- Born: 17 June 1947 (age 79)
- Height: 1.73 m (5 ft 8 in)

Gymnastics career
- Discipline: Men's artistic gymnastics
- Country represented: Liechtenstein

= Bruno Banzer =

Liechtenstein gymnast (born 1947)

Bruno Banzer (born 17 June 1947) is a Swiss retired artistic gymnast who competed for Liechtenstein at the 1972 Summer Olympics, becoming the first man to represent Liechtenstein in gymnastics at the Olympic Games.

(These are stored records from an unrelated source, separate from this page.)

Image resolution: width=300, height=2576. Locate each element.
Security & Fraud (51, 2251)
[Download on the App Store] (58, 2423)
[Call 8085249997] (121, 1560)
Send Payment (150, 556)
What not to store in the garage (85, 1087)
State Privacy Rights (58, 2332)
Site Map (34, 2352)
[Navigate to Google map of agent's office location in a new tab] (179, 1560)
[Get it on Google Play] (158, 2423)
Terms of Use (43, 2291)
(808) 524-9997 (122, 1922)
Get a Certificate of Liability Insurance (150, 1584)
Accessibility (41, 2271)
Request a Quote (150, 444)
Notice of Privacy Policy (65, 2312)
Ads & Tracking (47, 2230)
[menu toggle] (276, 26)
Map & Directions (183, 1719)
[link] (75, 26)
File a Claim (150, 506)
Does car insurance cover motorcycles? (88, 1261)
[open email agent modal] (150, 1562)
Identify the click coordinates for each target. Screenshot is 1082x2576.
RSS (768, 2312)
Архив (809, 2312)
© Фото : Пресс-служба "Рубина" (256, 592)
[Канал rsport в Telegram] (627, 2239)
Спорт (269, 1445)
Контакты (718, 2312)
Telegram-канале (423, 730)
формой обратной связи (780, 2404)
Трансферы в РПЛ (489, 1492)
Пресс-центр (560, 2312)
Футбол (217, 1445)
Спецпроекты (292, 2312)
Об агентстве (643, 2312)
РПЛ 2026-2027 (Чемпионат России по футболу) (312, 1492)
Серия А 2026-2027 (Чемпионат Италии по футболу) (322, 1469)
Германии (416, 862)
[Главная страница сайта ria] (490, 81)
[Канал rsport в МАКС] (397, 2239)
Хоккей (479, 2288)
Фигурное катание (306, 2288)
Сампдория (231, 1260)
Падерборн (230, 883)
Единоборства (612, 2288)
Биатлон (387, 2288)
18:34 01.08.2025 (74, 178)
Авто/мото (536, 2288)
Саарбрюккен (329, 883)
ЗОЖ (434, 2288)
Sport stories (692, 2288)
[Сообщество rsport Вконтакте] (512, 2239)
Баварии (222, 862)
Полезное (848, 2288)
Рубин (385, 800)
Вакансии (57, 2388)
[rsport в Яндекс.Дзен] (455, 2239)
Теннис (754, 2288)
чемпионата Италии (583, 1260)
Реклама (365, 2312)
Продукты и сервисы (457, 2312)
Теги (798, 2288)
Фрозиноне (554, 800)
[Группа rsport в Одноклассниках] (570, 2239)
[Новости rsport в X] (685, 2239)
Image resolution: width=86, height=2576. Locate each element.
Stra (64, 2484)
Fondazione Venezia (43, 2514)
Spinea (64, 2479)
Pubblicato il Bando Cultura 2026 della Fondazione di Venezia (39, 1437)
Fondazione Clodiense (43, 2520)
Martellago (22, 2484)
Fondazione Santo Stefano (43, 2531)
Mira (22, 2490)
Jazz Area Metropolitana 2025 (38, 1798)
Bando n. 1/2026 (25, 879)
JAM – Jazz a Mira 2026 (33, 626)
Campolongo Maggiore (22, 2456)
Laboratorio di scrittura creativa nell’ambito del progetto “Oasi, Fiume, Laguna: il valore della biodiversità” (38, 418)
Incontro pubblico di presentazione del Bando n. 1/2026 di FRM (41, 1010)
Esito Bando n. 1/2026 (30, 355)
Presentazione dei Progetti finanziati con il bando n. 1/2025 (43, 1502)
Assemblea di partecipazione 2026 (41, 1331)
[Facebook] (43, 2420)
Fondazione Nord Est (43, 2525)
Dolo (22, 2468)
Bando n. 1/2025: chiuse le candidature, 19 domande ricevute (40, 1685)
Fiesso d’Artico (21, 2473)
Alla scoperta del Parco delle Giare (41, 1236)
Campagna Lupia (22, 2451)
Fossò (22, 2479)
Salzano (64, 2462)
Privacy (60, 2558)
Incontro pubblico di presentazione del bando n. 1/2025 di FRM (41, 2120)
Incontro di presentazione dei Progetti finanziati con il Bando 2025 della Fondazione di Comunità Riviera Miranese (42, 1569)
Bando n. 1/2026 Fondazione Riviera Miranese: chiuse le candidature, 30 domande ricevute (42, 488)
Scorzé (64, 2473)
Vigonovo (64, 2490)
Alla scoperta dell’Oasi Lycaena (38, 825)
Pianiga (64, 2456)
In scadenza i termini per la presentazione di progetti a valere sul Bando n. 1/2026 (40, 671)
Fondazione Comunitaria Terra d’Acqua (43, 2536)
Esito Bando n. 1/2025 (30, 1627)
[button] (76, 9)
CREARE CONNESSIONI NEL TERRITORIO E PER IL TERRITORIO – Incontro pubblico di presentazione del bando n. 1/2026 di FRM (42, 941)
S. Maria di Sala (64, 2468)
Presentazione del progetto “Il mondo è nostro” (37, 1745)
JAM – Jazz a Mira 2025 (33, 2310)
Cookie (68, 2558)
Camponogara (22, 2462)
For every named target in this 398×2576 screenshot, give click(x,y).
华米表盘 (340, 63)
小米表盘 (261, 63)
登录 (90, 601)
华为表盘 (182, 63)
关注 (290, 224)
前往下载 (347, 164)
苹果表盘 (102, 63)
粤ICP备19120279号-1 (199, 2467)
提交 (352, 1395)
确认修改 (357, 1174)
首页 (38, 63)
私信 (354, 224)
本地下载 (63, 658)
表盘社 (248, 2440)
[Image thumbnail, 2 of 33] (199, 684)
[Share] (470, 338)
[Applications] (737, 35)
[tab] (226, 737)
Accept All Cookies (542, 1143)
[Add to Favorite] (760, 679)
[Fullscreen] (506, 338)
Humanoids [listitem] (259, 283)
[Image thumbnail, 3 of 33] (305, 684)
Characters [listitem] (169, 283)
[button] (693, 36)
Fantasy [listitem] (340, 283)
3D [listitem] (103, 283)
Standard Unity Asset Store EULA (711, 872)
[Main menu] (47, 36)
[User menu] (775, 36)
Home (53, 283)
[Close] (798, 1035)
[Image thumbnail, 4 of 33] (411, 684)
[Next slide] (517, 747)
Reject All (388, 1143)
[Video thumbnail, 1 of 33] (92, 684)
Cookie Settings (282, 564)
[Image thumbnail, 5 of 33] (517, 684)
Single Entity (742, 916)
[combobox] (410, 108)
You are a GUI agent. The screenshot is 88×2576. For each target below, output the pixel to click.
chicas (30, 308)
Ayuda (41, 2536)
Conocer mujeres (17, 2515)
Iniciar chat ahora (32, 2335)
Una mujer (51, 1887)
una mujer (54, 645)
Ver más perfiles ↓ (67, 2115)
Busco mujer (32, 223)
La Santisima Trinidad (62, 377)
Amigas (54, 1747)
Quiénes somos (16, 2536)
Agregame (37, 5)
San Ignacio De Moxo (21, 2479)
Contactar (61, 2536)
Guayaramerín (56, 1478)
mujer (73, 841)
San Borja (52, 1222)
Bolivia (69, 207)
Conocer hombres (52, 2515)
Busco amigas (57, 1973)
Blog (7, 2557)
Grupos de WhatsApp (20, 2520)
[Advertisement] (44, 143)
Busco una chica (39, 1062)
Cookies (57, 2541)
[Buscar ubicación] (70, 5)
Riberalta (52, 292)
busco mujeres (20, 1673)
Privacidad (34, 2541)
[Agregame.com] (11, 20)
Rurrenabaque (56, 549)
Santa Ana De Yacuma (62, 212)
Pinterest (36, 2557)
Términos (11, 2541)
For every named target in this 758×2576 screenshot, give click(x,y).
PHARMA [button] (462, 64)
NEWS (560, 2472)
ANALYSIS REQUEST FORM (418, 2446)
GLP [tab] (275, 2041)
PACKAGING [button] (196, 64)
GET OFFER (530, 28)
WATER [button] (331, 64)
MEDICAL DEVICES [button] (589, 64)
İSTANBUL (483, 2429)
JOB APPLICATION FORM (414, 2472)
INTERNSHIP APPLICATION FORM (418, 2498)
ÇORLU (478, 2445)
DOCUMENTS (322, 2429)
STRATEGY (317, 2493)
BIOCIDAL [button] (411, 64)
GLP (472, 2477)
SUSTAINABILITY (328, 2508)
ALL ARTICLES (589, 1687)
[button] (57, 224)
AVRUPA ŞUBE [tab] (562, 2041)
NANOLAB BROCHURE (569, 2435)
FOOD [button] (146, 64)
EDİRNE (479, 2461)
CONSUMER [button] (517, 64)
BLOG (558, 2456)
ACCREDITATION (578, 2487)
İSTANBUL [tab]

He later became a trained electrician.

== Early life ==
Banzer was born 17 June 1947, and he was acrobatic from a young age; he did his first headstand at two years old, and at five, he performed a handstand at a village wedding instead of performing poems as the other children did.

== Career ==
In 1972, Banzer missed making the Swiss Olympic team by a quarter of a point and decided to compete for Liechtenstein instead, which he said he was just as proud to do. He was the first gymnast to enter the arena for the competition, and he competed in six events in the individual all-around. His best placement was on the pommel horse, where he placed 60th, and he finished in 88th place in the all-around qualifications. He and the other members of the delegation were visited by the reigning Prince and Princess of Liechtenstein, Franz Joseph II and Princess Gina, and their daughter Princess Nora, and the family watched his performance during the optional routines section of the qualification round. To express his gratitude toward Liechtenstein for allowing him to compete, he put on a training course for young gymnasts in Schaan. He is the only male artistic gymnast to have represented Liechtenstein at the Olympic Games.

== Post-gymnastics career ==
After finishing his competitive career, Banzer trained as an electrician and studied physical education and psychology. He visits Liechtenstein on a yearly basis.